Georgia – Subrogation
Georgia Court of Appeals confirms that subrogated insurer does not need to wait for insured to be made-whole before pursuing its subrogation claim.
Georgia Casualty and Surety Co. v. Woodcraft by MacDonald, Inc., 2012 Ga. App. LEXIS 363 (March 29, 2012): Woodcraft by McDonald, Inc. d/b/a Coachcraft (Coachcraft) was in the business of renovating interiors of recreational vehicles (RVs). On February 14, 2004, Coachcraft’s business was severely damaged when a gas leak from a natural gas pipeline buried beneath its building fractured resulting in an explosion and fire involving Coachcraft’s building. The pipeline was owned and operated by Atmos Energy Corporation. The property damaged in the fire included customers’ RVs, tools and the personal property of Coachcraft’s employees, as well as an RV and tools that belonged to the owner of the company, Brad MacDonald. Coachcraft was insured under two insurance policies issued by Georgia Casualty (GC). GC paid in excess of $1.6 million in property loss under two different policies, exhausting the limits of coverage.
GC then filed suit against Atmos to recover the monies paid out under its policies. Coachcraft and MacDonald intervened in the suit seeking to recover their losses in excess of the amounts paid by GC. Atmos asserted counterclaims for indemnification and contribution against Coachcraft, alleging that it had failed to properly construct and ventilate its building. More than two years later, GC and Atmos reached an agreement to settle their dispute for $950,000 in exchange for GC providing Atmos with a complete release. Atmos agreed that it would dismiss its counterclaims against Coachcraft, but that Coachcraft and MacDonald could continue to pursue their claims against Atmos. Coachcraft and MacDonald objected to the dismissal of the case and the settlement contending that GC was prohibited from settling its claims until Coachcraft had been made-whole for its losses.
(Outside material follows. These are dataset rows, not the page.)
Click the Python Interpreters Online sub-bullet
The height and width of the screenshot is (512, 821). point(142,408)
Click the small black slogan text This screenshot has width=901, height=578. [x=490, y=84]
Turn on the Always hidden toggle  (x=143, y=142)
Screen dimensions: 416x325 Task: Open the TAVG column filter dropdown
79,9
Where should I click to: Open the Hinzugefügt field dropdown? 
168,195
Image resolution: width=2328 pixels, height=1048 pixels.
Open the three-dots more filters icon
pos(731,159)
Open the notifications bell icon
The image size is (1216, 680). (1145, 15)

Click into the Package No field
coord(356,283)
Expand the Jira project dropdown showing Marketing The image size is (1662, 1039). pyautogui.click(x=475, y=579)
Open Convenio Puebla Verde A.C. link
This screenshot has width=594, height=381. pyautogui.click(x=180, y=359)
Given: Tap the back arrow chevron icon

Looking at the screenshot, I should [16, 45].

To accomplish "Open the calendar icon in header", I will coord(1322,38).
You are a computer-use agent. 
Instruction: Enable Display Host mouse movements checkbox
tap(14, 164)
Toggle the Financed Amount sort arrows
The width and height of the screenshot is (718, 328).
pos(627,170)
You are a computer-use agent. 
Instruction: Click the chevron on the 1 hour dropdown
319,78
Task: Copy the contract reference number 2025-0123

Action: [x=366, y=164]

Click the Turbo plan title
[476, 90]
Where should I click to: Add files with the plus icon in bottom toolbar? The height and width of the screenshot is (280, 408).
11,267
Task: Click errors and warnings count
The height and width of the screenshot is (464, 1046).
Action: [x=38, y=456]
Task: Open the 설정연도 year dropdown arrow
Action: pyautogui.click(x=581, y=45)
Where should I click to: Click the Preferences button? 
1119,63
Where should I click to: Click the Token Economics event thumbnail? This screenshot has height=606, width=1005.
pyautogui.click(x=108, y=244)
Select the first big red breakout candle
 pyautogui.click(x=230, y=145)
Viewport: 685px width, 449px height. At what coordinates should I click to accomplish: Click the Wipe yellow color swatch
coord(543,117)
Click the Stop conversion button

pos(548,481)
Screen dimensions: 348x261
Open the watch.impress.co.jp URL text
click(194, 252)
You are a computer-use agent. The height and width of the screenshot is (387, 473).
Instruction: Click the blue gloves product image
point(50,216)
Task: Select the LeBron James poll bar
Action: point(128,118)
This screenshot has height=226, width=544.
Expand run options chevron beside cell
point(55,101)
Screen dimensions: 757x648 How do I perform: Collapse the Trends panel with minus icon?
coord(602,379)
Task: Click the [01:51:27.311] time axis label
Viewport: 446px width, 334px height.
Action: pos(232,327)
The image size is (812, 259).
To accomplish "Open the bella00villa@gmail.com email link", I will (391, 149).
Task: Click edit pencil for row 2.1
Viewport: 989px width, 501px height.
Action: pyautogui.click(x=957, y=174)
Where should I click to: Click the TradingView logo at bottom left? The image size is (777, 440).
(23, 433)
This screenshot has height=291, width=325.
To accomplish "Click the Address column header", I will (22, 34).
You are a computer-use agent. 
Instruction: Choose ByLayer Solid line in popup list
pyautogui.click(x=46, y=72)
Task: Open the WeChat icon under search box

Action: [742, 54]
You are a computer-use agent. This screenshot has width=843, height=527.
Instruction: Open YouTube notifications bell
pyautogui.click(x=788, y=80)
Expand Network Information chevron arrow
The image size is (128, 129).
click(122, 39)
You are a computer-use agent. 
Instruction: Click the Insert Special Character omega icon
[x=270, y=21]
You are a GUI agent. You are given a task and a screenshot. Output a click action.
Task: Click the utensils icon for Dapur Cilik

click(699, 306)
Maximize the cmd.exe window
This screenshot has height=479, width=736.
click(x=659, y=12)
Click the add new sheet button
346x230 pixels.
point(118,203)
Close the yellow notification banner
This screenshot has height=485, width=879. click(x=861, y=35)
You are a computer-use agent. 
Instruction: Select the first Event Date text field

The district court denied the objections, specifically determining that the settlement did not prejudice Coachcraft or MacDonald, as both could continue to pursue their claims against Atmos. They both eventually settled with Atmos for $125,000. Sometime after they settled their claim, Coachcraft and MacDonald found themselves dissatisfied with their settlement. They then turned to GC demanding that it pay them out of its settlement proceeds the amount they alleged would make them whole, approximately $179,130.59. After GC refused their demand, Coachcraft and MacDonald filed suit in Georgia Superior Court. The suit alleged that GC breached its insurance contract and committed bad faith by not making the insured whole before accepting the settlement proceeds. GC moved for summary judgment arguing that it paid the limits of its policy and that Georgia law did not impose such a duty on an insurance company. Coachcraft and MacDonald argued in response that the public policy behind Georgia’s made-whole doctrine required that an insurer demonstrate that its insured had been made whole before pursuing its subrogation rights. The trial court, relying on Florida Farm Bureau Ins. Co. v Martin, 377 So.2d 827 (Fla. Dist. App. 1979) and Garrity v. Rural Mutual Ins. Co., 253 N.W. 2d 512 (1977), held that the made-whole doctrine applied to property claims and that GC was liable to the extent that the insureds had not been made whole. However, the court granted GC summary judgment on the bad faith claim.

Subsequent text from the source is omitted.